"If you mean the schooner which is lying off the Marshes, you are mistaken. She flies the Dutch colours; you cannot touch her. That is not my affair, however; take her and welcome, if you will. She has my stuff on board, and--has paid for it."
"We will see for that. If the order comes, I must have her. Meanwhile, have you nothing?"
"Something. Not much, though. The schooner has gotten them all. Come and see if you choose."
"So be it. Where are they?"
For answer Lewis Granger, or, as he now said he desired to be termed, Lewis, lifted up the flap of the counter and signalled to Sir Geoffrey to come behind it. And this being done, the former led the way through a passage to the back of the house and then up a pair of stairs, arriving at a room still farther back, from which, as he and the captain of the Mignonne approached, there came an indescribable hubbub. A noise of singing and shouting, a yelling from other voices, and, in one or two cases, cries, as though some were fighting.

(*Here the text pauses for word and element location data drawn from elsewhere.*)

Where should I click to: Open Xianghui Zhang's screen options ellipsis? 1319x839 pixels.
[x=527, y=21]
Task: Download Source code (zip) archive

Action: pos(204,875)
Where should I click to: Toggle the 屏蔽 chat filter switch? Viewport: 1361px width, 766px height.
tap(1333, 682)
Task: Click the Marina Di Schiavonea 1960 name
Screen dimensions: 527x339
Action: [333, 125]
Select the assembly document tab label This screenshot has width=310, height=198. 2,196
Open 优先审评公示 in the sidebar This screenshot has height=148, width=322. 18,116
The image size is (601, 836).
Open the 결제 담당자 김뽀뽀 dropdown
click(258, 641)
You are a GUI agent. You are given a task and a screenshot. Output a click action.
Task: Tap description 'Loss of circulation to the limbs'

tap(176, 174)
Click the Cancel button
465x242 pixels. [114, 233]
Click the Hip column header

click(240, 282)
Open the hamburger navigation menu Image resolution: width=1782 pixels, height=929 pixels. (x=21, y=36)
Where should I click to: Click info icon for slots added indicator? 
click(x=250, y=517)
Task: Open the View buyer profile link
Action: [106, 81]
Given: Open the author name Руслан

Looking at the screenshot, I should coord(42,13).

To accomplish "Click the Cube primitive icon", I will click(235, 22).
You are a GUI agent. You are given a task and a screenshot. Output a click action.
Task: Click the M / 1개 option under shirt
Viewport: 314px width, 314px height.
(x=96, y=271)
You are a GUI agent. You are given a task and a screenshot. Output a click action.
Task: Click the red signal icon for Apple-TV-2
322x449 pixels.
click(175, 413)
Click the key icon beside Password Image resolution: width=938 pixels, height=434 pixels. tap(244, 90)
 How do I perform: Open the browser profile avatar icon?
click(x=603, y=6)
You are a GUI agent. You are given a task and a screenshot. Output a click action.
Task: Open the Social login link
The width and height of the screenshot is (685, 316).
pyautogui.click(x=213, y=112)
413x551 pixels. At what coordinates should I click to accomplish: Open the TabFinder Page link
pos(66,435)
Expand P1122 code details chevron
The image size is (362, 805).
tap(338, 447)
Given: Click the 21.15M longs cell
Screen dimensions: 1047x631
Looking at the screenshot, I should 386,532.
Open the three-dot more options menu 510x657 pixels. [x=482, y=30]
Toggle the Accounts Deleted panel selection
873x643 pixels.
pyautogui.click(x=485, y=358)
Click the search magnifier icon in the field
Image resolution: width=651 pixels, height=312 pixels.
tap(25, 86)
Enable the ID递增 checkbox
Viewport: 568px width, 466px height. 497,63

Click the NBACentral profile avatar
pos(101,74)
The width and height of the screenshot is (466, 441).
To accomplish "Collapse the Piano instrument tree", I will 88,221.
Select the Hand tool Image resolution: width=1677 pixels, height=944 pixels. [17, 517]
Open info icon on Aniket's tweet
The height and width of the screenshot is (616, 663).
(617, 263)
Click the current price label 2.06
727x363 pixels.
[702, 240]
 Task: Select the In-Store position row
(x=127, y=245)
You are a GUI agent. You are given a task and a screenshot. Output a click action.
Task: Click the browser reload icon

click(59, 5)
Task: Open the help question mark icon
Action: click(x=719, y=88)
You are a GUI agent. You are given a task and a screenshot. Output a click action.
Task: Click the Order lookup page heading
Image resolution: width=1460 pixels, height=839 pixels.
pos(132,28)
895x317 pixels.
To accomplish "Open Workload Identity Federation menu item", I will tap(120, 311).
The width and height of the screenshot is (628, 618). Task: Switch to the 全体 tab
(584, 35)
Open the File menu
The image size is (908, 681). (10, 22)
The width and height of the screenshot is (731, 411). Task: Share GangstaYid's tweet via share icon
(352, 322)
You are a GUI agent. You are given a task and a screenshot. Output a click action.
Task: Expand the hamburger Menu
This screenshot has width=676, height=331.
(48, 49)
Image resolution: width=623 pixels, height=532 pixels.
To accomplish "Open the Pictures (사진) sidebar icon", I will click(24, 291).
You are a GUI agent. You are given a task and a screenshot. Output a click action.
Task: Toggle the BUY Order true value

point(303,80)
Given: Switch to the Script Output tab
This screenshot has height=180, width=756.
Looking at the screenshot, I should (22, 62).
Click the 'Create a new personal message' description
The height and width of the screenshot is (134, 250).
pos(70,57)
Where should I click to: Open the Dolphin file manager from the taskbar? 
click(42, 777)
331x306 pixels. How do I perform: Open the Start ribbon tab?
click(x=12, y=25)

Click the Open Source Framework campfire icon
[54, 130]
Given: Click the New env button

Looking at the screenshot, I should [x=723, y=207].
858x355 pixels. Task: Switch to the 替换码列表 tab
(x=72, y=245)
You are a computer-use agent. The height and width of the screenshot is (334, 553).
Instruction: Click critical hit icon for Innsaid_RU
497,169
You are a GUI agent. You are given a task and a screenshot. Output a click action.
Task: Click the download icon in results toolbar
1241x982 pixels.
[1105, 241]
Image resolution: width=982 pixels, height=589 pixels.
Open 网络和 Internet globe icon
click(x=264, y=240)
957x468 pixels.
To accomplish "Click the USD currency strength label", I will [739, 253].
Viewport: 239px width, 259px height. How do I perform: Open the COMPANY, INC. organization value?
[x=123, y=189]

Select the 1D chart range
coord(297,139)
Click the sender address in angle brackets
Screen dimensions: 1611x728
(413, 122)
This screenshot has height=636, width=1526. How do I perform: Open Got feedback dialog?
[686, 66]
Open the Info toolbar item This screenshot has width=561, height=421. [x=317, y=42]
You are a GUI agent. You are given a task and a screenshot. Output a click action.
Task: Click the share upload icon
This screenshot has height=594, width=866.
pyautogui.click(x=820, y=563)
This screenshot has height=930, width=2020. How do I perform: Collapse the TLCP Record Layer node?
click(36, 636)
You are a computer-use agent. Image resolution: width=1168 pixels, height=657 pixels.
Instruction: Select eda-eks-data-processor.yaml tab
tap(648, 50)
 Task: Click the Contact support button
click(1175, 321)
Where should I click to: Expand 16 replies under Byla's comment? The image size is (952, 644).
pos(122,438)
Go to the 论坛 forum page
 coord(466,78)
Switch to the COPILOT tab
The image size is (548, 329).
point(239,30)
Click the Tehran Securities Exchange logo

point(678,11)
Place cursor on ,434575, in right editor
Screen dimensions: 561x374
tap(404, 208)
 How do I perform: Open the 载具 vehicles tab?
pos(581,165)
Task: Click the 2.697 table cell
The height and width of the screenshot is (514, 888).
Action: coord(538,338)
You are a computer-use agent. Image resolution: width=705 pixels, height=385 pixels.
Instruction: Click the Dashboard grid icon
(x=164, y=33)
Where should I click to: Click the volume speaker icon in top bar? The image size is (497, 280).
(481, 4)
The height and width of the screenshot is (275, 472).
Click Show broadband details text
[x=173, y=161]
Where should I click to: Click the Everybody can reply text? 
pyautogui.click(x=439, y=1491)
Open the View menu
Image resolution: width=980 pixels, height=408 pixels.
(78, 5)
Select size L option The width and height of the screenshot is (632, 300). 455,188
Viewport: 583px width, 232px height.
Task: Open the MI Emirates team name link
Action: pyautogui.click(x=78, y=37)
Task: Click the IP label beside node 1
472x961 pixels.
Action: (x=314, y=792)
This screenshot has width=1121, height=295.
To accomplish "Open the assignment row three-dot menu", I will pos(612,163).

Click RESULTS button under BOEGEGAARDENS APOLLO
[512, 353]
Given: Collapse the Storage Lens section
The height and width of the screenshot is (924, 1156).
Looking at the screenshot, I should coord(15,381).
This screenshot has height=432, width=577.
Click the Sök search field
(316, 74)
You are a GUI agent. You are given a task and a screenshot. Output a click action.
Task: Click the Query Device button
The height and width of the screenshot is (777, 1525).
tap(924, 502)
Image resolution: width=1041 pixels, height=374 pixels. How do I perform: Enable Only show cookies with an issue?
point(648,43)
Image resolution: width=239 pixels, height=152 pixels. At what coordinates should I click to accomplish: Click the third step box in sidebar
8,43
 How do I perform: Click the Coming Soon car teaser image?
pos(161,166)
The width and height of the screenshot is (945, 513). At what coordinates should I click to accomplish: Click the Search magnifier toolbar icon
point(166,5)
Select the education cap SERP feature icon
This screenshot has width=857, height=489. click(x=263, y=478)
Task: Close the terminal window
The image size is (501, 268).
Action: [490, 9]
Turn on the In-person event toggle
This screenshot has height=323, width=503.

"One man at least in there has been a sailor," Sir Geoffrey said. "That lingo has never been learned ashore. But the others, who are they?"
"All sorts. Some good, some bad. One fellow is so desperate to get away to sea that I doubt not the runners are after him. 'Tis he who sings. Listen!" While, as he spoke, above all the hubbub there arose a voice singing--
"And was she not frank and free,
And was she not kind to me?
To lock up her cat in the cupboard,
And give her key to me--to me.
To lock up her cat in the cupboard,
And give her key--e to me--e."
"Ha! ha!" the voice cried, "to me. She gave the key to me. My God! I wonder what she's a-doing of now!"
"A-giving the key to another, you fool," answered a hoarser, more rasping voice. "Damme! didst ever know a woman who kept all for one! Drink some more and cease thy croaking."